■ Task to carry out: When you reach the records below, output each one exactly.

╭─ Extracted records

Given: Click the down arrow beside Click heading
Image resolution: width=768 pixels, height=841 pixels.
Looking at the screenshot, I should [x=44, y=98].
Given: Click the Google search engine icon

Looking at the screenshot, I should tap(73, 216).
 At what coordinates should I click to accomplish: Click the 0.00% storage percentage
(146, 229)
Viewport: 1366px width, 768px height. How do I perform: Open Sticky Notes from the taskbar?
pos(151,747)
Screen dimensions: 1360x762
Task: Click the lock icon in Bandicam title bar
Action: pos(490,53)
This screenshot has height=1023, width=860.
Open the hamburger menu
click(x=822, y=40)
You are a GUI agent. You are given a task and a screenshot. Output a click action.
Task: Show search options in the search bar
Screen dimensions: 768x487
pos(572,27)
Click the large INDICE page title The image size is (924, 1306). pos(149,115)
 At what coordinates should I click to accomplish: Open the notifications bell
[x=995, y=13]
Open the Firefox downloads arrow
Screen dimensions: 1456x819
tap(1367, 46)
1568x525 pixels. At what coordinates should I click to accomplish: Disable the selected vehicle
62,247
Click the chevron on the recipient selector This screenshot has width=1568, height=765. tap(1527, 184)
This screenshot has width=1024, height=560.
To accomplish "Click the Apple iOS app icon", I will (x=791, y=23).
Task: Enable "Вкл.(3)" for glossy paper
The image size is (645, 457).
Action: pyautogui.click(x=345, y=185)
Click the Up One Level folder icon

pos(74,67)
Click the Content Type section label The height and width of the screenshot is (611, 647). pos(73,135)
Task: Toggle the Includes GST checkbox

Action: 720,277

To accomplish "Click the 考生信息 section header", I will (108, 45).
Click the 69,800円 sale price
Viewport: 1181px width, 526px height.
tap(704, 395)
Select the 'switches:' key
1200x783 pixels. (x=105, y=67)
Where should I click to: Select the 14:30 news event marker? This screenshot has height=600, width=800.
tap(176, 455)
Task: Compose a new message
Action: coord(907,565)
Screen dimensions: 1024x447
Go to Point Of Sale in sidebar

╰─

■ Answer to this exercise:
Given: Click the down arrow beside Click heading
Image resolution: width=768 pixels, height=841 pixels.
Looking at the screenshot, I should [x=44, y=98].
Given: Click the Google search engine icon

Looking at the screenshot, I should tap(73, 216).
 At what coordinates should I click to accomplish: Click the 0.00% storage percentage
(146, 229)
Viewport: 1366px width, 768px height. How do I perform: Open Sticky Notes from the taskbar?
pos(151,747)
Screen dimensions: 1360x762
Task: Click the lock icon in Bandicam title bar
Action: pos(490,53)
This screenshot has height=1023, width=860.
Open the hamburger menu
click(x=822, y=40)
You are a GUI agent. You are given a task and a screenshot. Output a click action.
Task: Show search options in the search bar
Screen dimensions: 768x487
pos(572,27)
Click the large INDICE page title The image size is (924, 1306). pos(149,115)
 At what coordinates should I click to accomplish: Open the notifications bell
[x=995, y=13]
Open the Firefox downloads arrow
Screen dimensions: 1456x819
tap(1367, 46)
1568x525 pixels. At what coordinates should I click to accomplish: Disable the selected vehicle
62,247
Click the chevron on the recipient selector This screenshot has width=1568, height=765. tap(1527, 184)
This screenshot has width=1024, height=560.
To accomplish "Click the Apple iOS app icon", I will (x=791, y=23).
Task: Enable "Вкл.(3)" for glossy paper
The image size is (645, 457).
Action: pyautogui.click(x=345, y=185)
Click the Up One Level folder icon

pos(74,67)
Click the Content Type section label The height and width of the screenshot is (611, 647). pos(73,135)
Task: Toggle the Includes GST checkbox

Action: 720,277

To accomplish "Click the 考生信息 section header", I will (108, 45).
Click the 69,800円 sale price
Viewport: 1181px width, 526px height.
tap(704, 395)
Select the 'switches:' key
1200x783 pixels. (x=105, y=67)
Where should I click to: Select the 14:30 news event marker? This screenshot has height=600, width=800.
tap(176, 455)
Task: Compose a new message
Action: coord(907,565)
Screen dimensions: 1024x447
Go to Point Of Sale in sidebar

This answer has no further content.